Listed entries →
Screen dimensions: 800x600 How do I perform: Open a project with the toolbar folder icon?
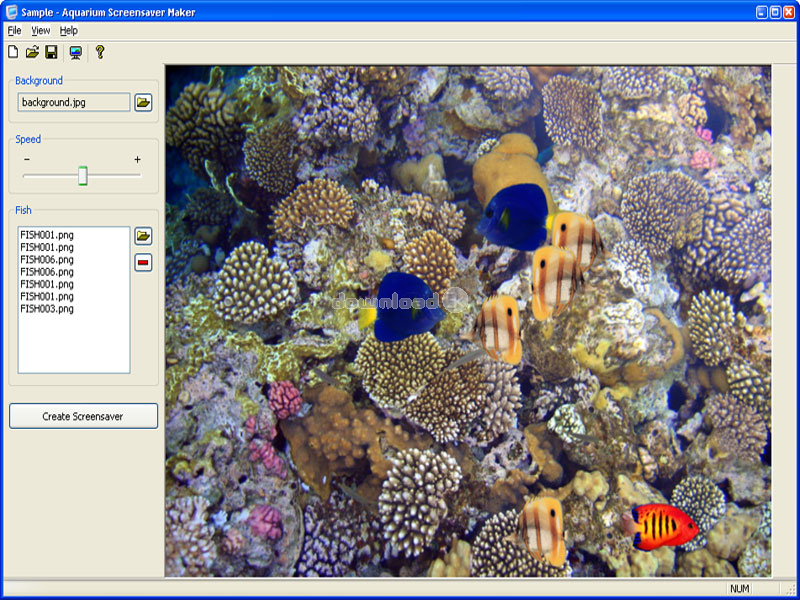click(32, 52)

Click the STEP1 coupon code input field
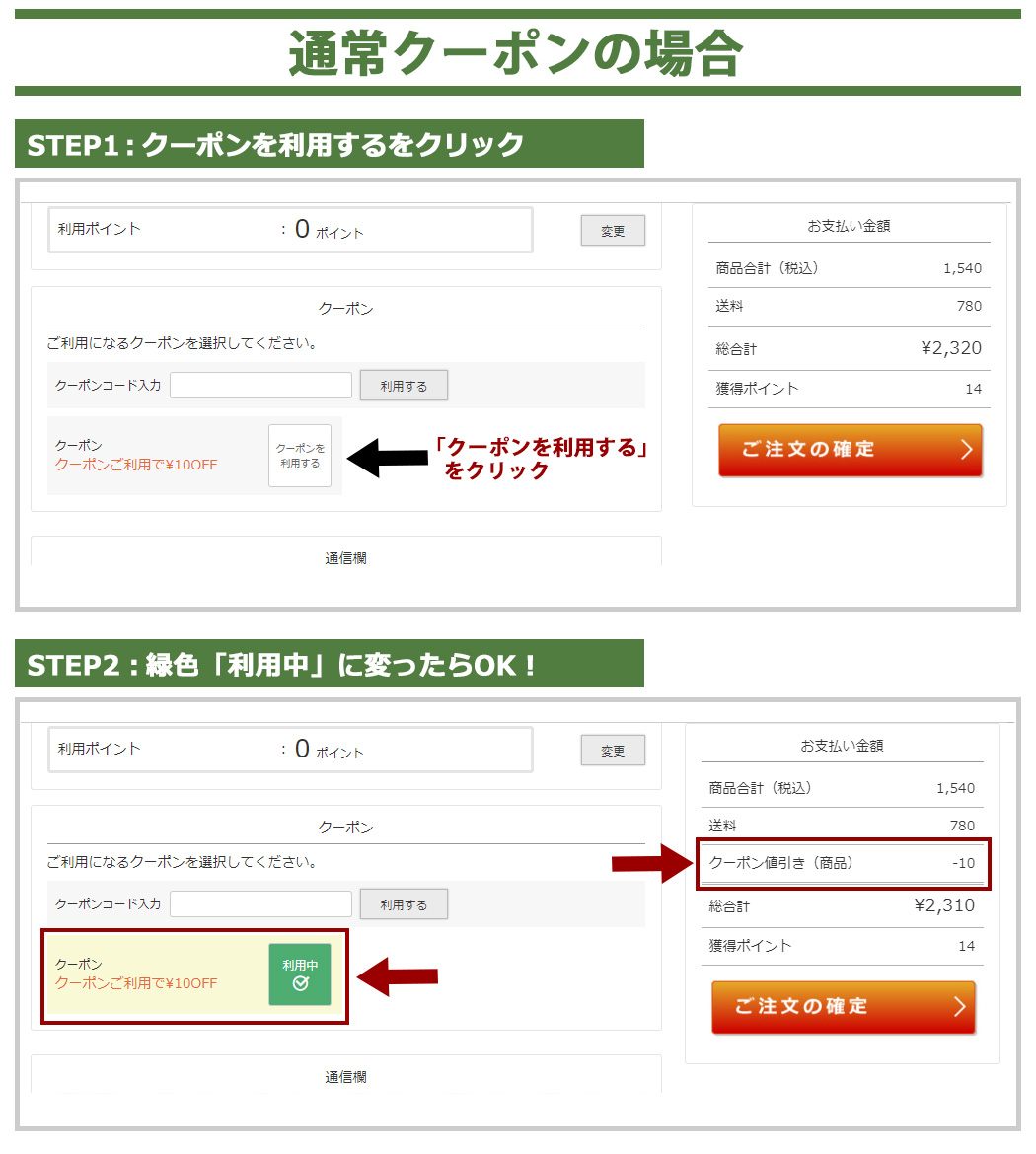click(260, 385)
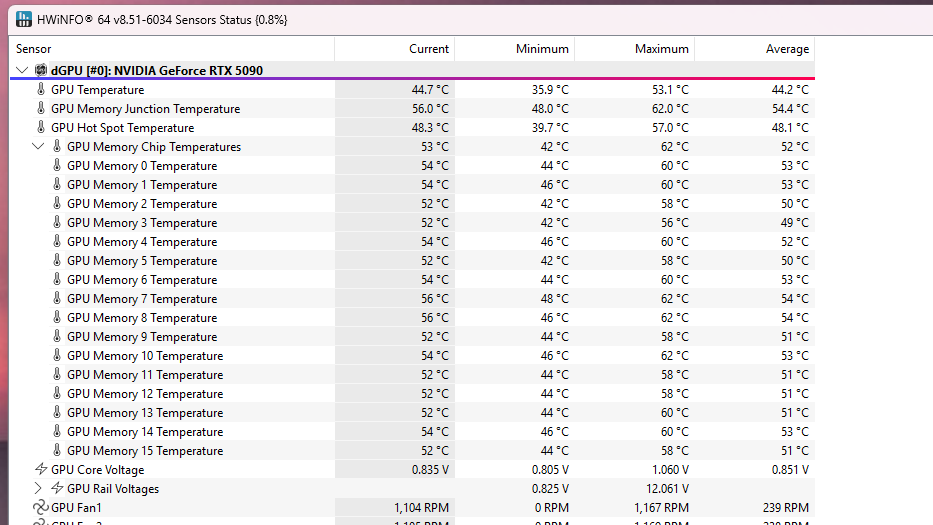
Task: Click lightning icon next to GPU Rail Voltages
Action: click(57, 488)
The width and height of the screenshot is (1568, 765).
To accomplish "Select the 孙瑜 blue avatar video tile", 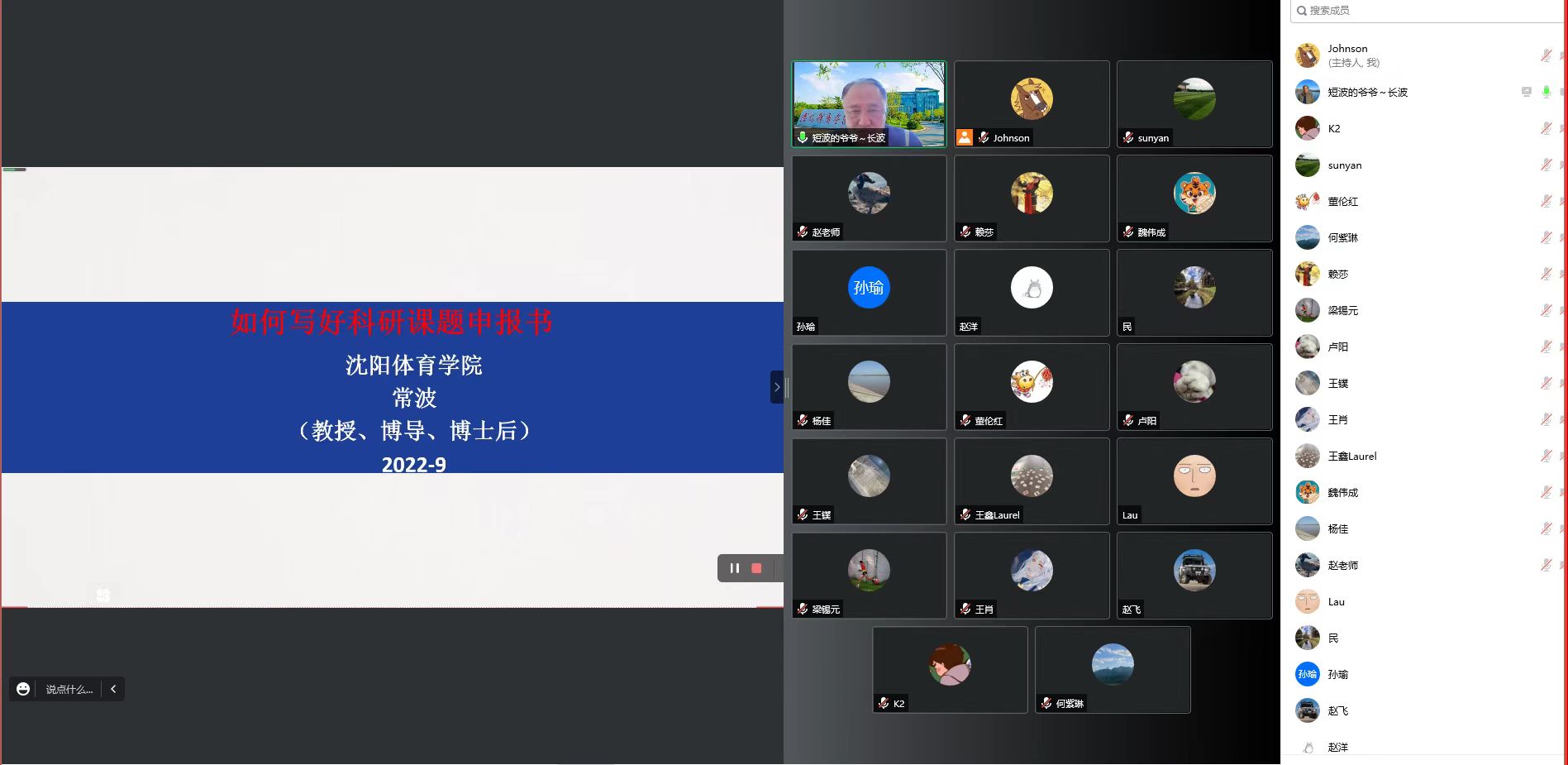I will coord(869,293).
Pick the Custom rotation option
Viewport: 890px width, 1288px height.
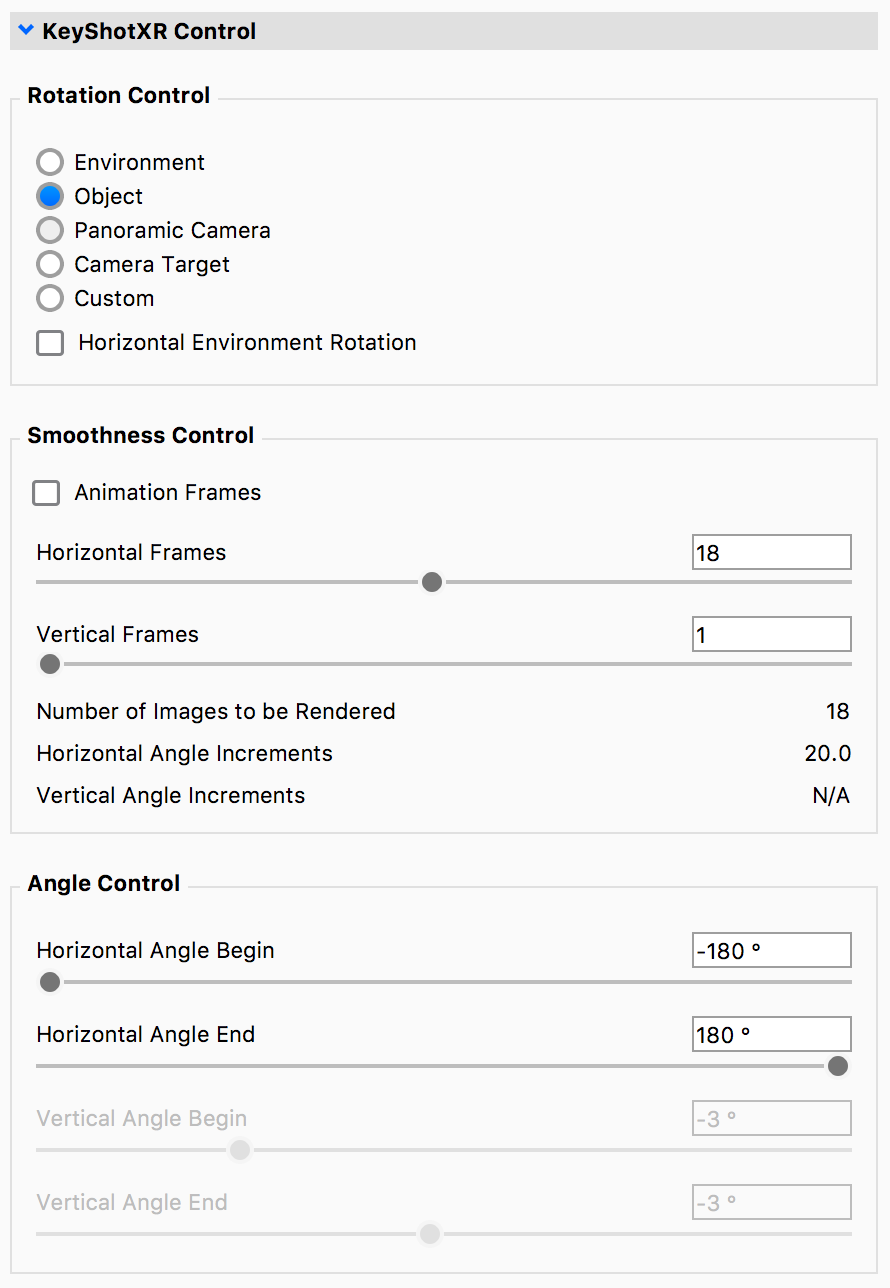tap(50, 298)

Objective →
Reproduce the stretch of data from the line containing "Pick the Custom rotation option" through the end of the data, leaving the pictures out.

Correct answer →
Pick the Custom rotation option
Viewport: 890px width, 1288px height.
tap(50, 298)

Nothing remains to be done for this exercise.